- What needs to be done -
Even if a line seems odd, print it as it is, and include every record.

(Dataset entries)
* * *
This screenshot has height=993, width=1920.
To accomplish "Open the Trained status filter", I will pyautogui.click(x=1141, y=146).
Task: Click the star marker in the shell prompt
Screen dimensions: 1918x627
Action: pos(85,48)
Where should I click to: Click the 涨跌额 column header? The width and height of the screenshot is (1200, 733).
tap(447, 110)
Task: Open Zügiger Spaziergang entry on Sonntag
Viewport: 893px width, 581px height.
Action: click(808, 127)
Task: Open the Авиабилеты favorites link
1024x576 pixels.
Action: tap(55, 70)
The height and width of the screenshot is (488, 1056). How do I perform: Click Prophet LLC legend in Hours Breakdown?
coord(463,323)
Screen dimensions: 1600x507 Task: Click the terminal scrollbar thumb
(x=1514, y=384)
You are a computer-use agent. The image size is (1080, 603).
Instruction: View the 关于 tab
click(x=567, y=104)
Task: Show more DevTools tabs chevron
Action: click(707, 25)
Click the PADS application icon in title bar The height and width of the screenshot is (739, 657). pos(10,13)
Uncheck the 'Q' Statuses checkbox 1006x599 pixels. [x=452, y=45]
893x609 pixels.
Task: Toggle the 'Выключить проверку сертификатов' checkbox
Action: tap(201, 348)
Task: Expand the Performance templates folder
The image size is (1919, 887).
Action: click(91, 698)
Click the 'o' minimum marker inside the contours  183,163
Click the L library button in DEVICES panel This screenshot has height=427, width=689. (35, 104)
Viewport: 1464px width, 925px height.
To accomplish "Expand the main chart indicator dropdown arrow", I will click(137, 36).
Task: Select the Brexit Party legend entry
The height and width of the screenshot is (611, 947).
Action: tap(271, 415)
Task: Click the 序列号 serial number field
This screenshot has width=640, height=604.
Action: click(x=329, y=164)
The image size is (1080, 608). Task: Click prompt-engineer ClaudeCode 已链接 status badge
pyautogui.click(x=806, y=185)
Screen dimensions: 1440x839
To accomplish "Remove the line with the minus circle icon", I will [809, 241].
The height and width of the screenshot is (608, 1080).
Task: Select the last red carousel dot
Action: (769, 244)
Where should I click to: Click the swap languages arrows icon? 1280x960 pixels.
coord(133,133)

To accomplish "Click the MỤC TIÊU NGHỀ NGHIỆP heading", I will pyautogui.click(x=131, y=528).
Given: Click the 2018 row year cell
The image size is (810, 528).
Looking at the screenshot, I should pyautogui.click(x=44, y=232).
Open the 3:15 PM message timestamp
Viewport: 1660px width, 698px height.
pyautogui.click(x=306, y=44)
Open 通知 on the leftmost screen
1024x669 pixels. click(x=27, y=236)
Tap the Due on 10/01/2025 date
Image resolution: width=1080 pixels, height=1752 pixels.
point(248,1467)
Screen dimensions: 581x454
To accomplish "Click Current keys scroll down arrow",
* * *
- The completed task -
This screenshot has height=993, width=1920.
To accomplish "Open the Trained status filter", I will pyautogui.click(x=1141, y=146).
Task: Click the star marker in the shell prompt
Screen dimensions: 1918x627
Action: pos(85,48)
Where should I click to: Click the 涨跌额 column header? The width and height of the screenshot is (1200, 733).
tap(447, 110)
Task: Open Zügiger Spaziergang entry on Sonntag
Viewport: 893px width, 581px height.
Action: click(808, 127)
Task: Open the Авиабилеты favorites link
1024x576 pixels.
Action: tap(55, 70)
The height and width of the screenshot is (488, 1056). How do I perform: Click Prophet LLC legend in Hours Breakdown?
coord(463,323)
Screen dimensions: 1600x507 Task: Click the terminal scrollbar thumb
(x=1514, y=384)
You are a computer-use agent. The image size is (1080, 603).
Instruction: View the 关于 tab
click(x=567, y=104)
Task: Show more DevTools tabs chevron
Action: click(707, 25)
Click the PADS application icon in title bar The height and width of the screenshot is (739, 657). pos(10,13)
Uncheck the 'Q' Statuses checkbox 1006x599 pixels. [x=452, y=45]
893x609 pixels.
Task: Toggle the 'Выключить проверку сертификатов' checkbox
Action: tap(201, 348)
Task: Expand the Performance templates folder
The image size is (1919, 887).
Action: click(91, 698)
Click the 'o' minimum marker inside the contours  183,163
Click the L library button in DEVICES panel This screenshot has height=427, width=689. (35, 104)
Viewport: 1464px width, 925px height.
To accomplish "Expand the main chart indicator dropdown arrow", I will click(137, 36).
Task: Select the Brexit Party legend entry
The height and width of the screenshot is (611, 947).
Action: tap(271, 415)
Task: Click the 序列号 serial number field
This screenshot has width=640, height=604.
Action: click(x=329, y=164)
The image size is (1080, 608). Task: Click prompt-engineer ClaudeCode 已链接 status badge
pyautogui.click(x=806, y=185)
Screen dimensions: 1440x839
To accomplish "Remove the line with the minus circle icon", I will [809, 241].
The height and width of the screenshot is (608, 1080).
Task: Select the last red carousel dot
Action: (769, 244)
Where should I click to: Click the swap languages arrows icon? 1280x960 pixels.
coord(133,133)

To accomplish "Click the MỤC TIÊU NGHỀ NGHIỆP heading", I will pyautogui.click(x=131, y=528).
Given: Click the 2018 row year cell
The image size is (810, 528).
Looking at the screenshot, I should pyautogui.click(x=44, y=232).
Open the 3:15 PM message timestamp
Viewport: 1660px width, 698px height.
pyautogui.click(x=306, y=44)
Open 通知 on the leftmost screen
1024x669 pixels. click(x=27, y=236)
Tap the Due on 10/01/2025 date
Image resolution: width=1080 pixels, height=1752 pixels.
point(248,1467)
Screen dimensions: 581x454
To accomplish "Click Current keys scroll down arrow",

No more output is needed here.